While this study provides further insight into the associations between lifetime trauma load, (hair) cortisol concentrations, and current symptoms of depression and anxiety in pregnant women, the results should be considered in the context of several limitations. First, the assessment of trauma exposure was based on retrospective recall which may be subject to bias. However, the PDS is a validated instrument that has been shown to be reliable41. Second, the present study did not differentiate specifically between different types of traumatic events 53 and did not consider the influence of neglect15. Moreover, HCC varied significantly between the three subgroups in our sample. While differences in hair growth and hair wash routine may have contributed to the variance, it seems more likely that environmental components and varying levels of trauma exposure or severity, respectively, have caused the differences8,28. Furthermore, the present study did not include control groups and thus the available HCC values could not be compared to those of non-pregnant women across the three samples. Additionally, methodological differences in pre-processing, hair segment lengths of 2 cm and measurement of HCC need to be considered when comparing findings across studies and laboratories. To date, a large part of research concerning cortisol levels during pregnancy has focused on examining links between childhood abuse or traumatic experiences and stress exposure during pregnancy and HCC. Swales et al.18 have shown that the impact of childhood traumatic events on HCC during pregnancy remains after controlling for traumatic events in adulthood and that exposure to childhood traumatic events reinforces the effect of those experienced in adulthood. Given these results and the tendency of individuals who have experienced childhood trauma to report additional traumatisation during adulthood19,20,21, the effect of exposure to traumatic events at different stages of life and their interaction on cortisol production during pregnancy deserve more attention in future research. Last, the current study had to exclude 4.5% of the HCC due to potential external contamination. It is recommended for future studies to use replicates of outlying values and test for the robustness of associations in more distal segments11.

Important implications can be derived from the present findings based on existing knowledge considering the long-term effects of trauma exposure on the body’s stress physiology. The relationship between past traumatic experiences and gestational endocrine regulation as well as symptoms of depression and anxiety, outlines trajectories that negatively affect women and potentially their offspring’s health18,54,57. Thus, our findings demonstrate the need for regular psychological screenings during prenatal care to detect the impact of past trauma on the mental health of the expectant mother. Furthermore, this calls for the development and use of trauma informed care programs in order to prevent intergenerational transmission of maternal traumatic stress57. For now, interventions targeting past traumatic experiences such as Narrative Exposure Therapy (NET) for trauma-related disorders58 may support remediation of altered endocrine regulation and the alleviation of symptoms of depression and anxiety. A recent protocol and case series demonstrates the applicability of Narrative Exposure Therapy in pregnant women59,60.

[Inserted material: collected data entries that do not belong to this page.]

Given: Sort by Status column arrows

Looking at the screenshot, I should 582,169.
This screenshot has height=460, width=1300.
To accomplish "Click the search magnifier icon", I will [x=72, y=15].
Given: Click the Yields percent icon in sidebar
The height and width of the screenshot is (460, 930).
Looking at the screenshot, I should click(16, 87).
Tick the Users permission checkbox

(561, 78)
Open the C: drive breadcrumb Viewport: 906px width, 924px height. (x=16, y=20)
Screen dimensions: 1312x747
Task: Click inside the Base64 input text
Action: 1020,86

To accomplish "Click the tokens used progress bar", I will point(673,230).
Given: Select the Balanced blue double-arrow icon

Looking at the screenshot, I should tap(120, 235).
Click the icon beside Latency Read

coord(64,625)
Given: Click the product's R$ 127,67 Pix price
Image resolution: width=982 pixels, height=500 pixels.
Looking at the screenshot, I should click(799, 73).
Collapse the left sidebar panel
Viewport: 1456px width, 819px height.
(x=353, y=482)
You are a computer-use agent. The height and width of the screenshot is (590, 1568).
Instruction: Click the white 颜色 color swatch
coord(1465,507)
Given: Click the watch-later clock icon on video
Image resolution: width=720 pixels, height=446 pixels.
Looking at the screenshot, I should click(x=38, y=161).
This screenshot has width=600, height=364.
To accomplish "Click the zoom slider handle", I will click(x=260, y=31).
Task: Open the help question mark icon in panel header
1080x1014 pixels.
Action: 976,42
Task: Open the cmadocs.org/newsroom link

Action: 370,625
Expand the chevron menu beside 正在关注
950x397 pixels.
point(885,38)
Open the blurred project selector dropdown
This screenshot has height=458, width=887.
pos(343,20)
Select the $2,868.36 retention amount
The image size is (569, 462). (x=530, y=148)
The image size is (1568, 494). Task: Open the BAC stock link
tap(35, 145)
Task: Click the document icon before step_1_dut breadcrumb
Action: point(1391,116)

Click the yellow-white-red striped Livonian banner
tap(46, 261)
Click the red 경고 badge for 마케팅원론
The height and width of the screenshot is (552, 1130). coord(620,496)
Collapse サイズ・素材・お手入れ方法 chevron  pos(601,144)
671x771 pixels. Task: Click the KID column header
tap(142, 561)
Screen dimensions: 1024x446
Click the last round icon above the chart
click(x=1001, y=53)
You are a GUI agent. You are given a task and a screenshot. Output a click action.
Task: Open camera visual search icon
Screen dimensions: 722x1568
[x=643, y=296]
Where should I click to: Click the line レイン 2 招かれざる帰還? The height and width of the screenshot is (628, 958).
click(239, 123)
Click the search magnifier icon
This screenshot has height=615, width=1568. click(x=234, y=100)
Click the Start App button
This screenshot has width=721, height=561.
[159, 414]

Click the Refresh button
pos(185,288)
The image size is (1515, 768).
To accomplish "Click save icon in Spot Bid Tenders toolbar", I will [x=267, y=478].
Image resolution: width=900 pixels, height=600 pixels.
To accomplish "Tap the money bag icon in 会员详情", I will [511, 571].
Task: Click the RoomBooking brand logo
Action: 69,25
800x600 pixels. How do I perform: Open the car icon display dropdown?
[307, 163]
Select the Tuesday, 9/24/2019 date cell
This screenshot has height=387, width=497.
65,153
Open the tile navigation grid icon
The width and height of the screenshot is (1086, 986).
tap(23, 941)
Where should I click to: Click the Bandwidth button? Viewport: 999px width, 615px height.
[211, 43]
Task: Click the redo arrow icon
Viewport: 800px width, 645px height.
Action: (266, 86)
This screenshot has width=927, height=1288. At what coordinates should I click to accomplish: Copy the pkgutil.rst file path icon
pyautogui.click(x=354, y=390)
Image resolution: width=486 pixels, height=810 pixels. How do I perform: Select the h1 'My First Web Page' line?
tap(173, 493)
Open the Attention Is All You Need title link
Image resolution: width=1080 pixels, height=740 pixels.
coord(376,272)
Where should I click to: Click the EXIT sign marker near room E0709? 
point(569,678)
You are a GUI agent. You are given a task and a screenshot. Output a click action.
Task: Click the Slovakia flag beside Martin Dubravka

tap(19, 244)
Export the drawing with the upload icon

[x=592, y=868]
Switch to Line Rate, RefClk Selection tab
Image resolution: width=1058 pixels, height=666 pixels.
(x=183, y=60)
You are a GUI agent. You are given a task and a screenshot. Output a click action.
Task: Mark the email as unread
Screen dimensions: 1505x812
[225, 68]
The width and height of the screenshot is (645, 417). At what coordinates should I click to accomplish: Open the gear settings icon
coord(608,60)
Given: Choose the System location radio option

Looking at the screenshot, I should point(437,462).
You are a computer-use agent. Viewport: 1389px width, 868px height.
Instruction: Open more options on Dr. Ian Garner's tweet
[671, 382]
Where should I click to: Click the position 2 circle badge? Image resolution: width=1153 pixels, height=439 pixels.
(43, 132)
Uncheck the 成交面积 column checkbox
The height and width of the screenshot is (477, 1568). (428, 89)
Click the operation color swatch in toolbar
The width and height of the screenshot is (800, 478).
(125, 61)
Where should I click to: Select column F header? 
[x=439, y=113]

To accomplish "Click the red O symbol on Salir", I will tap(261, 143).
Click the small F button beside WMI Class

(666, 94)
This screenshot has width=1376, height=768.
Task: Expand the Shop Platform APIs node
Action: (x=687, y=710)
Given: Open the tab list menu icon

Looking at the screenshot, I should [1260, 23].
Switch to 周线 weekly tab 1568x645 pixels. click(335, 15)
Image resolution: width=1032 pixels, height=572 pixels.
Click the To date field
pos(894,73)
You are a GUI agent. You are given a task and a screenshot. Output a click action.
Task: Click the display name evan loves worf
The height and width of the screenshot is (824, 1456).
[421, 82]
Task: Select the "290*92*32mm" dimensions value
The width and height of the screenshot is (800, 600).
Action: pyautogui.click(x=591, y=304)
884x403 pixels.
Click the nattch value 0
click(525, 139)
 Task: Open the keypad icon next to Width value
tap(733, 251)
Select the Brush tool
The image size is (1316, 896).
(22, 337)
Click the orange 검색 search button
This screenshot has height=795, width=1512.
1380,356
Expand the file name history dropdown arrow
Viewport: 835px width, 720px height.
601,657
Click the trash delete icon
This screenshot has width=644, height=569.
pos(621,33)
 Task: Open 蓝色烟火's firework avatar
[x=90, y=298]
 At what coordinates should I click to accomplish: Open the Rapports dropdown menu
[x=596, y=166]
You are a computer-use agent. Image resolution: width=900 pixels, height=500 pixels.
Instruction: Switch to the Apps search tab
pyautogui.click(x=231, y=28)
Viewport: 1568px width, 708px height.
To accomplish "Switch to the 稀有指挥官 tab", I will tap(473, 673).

In conclusion, the present findings indicate that lifetime trauma load imprints the HPA axis activity and psychological well-being of the expectant mother. Past trauma exposure demonstrates an important vulnerability factor in women in the absence and presence of current mental health disorders. This justifies screenings of past traumatic experiences in routine diagnostics in prenatal care57. The implementation of preventive strategies and trauma-informed care are relevant in order to counterstrike the endocrine building block, alleviate maternal symptoms of depression and anxiety, and may mitigate risk trajectories for the unborn child.